Primero, la realidad es que las empresas que están detrás de estas creaciones digitales están haciendo dinero, y no poco, vendiendo la imagen de estos personajes virtuales a través de plataformas como OnlyFans y similares. Además, estoy harta de ver cómo los medios de comunicación hacen eco de cómo estas «influencers» con miles de seguidores hacen campañas reales en sus redes sociales cuando es mentira. Lo único que hacen es ganar dinero en este tipo de plataformas y se puede ver haciendo clic en el enlace de su biografía.

Esto nos lleva al meollo del asunto: la explotación de la imagen de la mujer. Esto no es algo nuevo, ya he hablado de ello en otras ocasiones. Nos enfrentamos a una nueva era de explotación sexual de la mujer exacerbada por el internet y la IA. Desde tecnologías que «desnuda» mujeres hasta la venta de imágenes de mujeres irreales y desproporcionadas como «arte», estas prácticas modernas de abuso no son sino una continuación de la misoginia histórica. La objetivación resultante no solo es un problema virtual; tiene impactos reales y perjudiciales en la vida cotidiana de las mujeres, reforzando estereotipos dañinos y perpetuando la desigualdad entre sexos.

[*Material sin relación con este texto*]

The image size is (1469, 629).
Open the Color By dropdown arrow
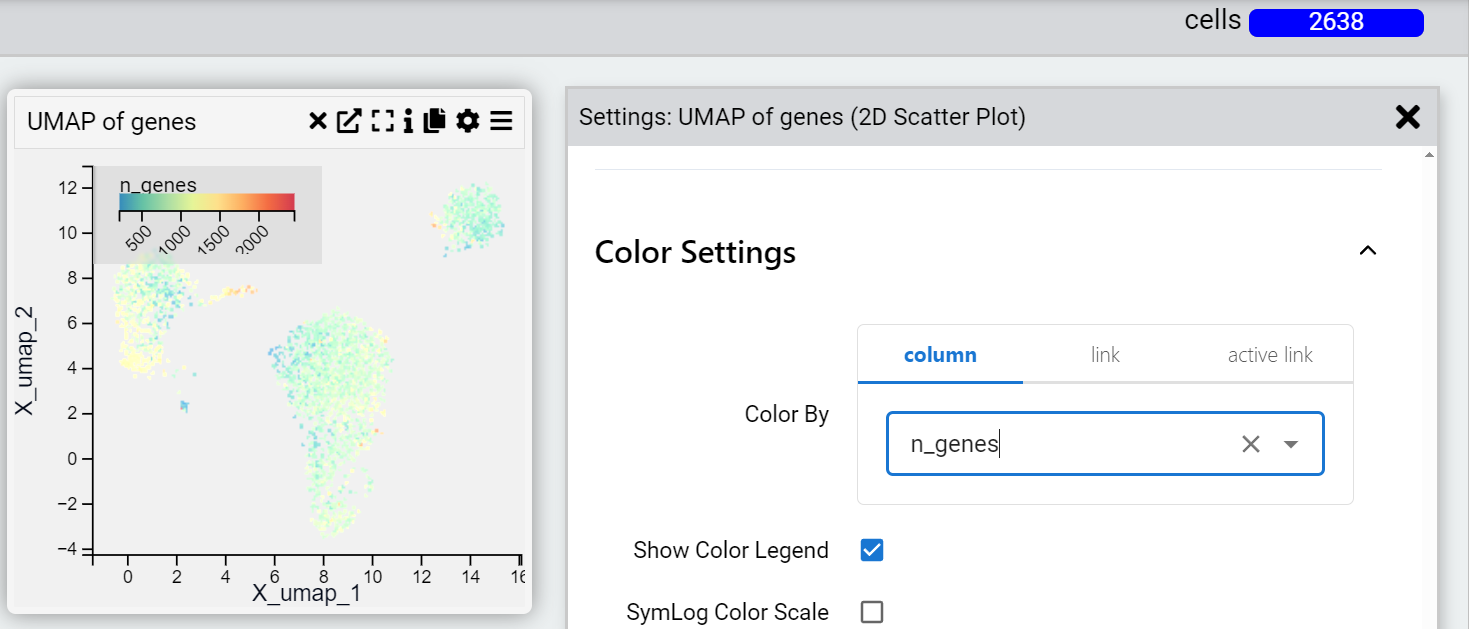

La IA, sin duda, tiene el potencial de cambiar el mundo para mejor y de ayudarnos en muchas cosas, pero cuando se utiliza para fines como este, nos hace cuestionar hacia dónde vamos. Estos avatares pueden influir en cómo vemos la realidad, cómo interactuamos en las redes y, lo que es más grave, cómo percibimos a las mujeres y a nosotras mismas en este nuevo escenario digital.

En resumen, este tema abre un intenso debate sobre los aspectos éticos, tecnológicos y sociales. La capacidad de la inteligencia artificial es, sin duda, fascinante, pero es imperativo emplearla de forma que aporte beneficios colectivos, evitando este tipo de acciones que alteran nuestra comprensión de la realidad y afectan a la salud mental. Por favor, señores, dejen de consumir mujeres (reales y ficticias) porque si hay demanda, siempre habrá oferta.